Grateful that we got real rain, even though it also brought hail and wind.
Grateful for the large number of plants that survived the hail and wind storm despite getting beat up...
...and grateful that I took some pics before the hail.
(Asparagus and nasturtiums)
Grateful for the blueberry bed made with spruce hugelkultur -- with catnip to help attract pollinators, Wee Willie Sweet Williams for the butterflies, and fireweed and raspberries on the periphery.
Grateful for my first ever echinacea flower, and for my neighbor who shared the plant with me. I have always wanted to grow echinacea!

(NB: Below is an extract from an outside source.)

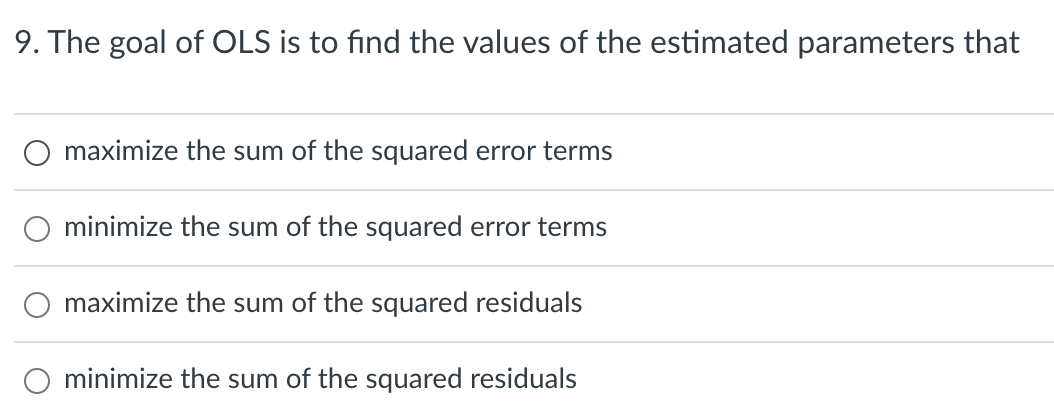The width and height of the screenshot is (1054, 418).
Task: Click 'residuals' in the third answer option
Action: (529, 302)
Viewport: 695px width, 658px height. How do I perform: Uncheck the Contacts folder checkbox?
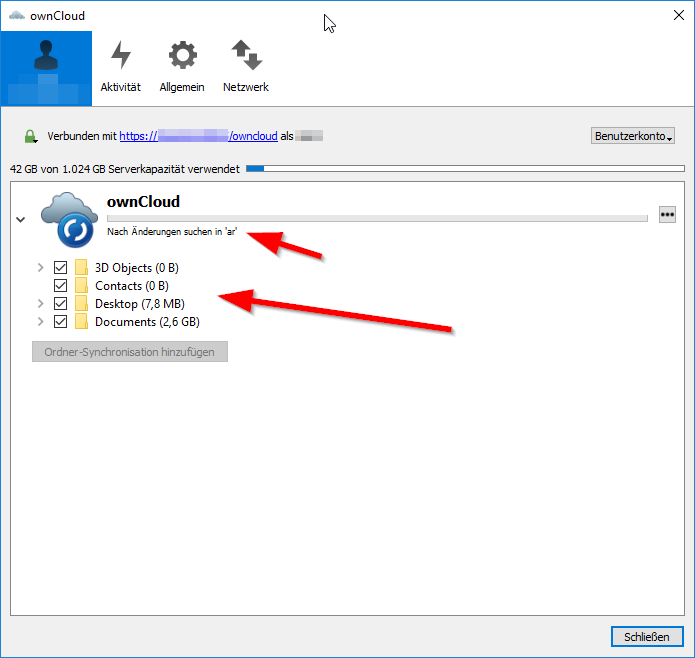61,286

Grateful that we caught this fourth little monster (not so little after all the produce he's eaten)...
...and that I have such good help in relocating them. Fawn gives them a nice send-off, with songs about not being scared and heartfelt well-wishes.
Grateful for the Dusky Grouse, our native counterpart to chickens, but totally self-reliant. They often take dust baths in my decoy garden beds outside the fence. The sound of the male grouse displaying throughout the growing season is an intrinsic part of the soundscape of the Wood for Food Garden, along with the baby kestrels calling out for food, then learning to fly above my head.
I can hear the Dusky Grouse clucking all around the garden area, and sometimes they come in and help by eating slugs and other creatures that compete with us for food. One of this year's young spent some time in the garden recently (above).
Grateful that the cucumber tipi didn't blow down in the wind storm!
Grateful for all the people who have helped me so that this garden could come together. And for the new birdhouse, another beautiful contribution from Lee! (Note the rounds stacked in the background -- more Wauconda wood for a new above ground bed for next year...)
Grateful that the aspen hotbed came through again, this time with a robust garlic harvest...
...and grateful that I have the health and wellness not only to grow these foods but also to harvest and enjoy them.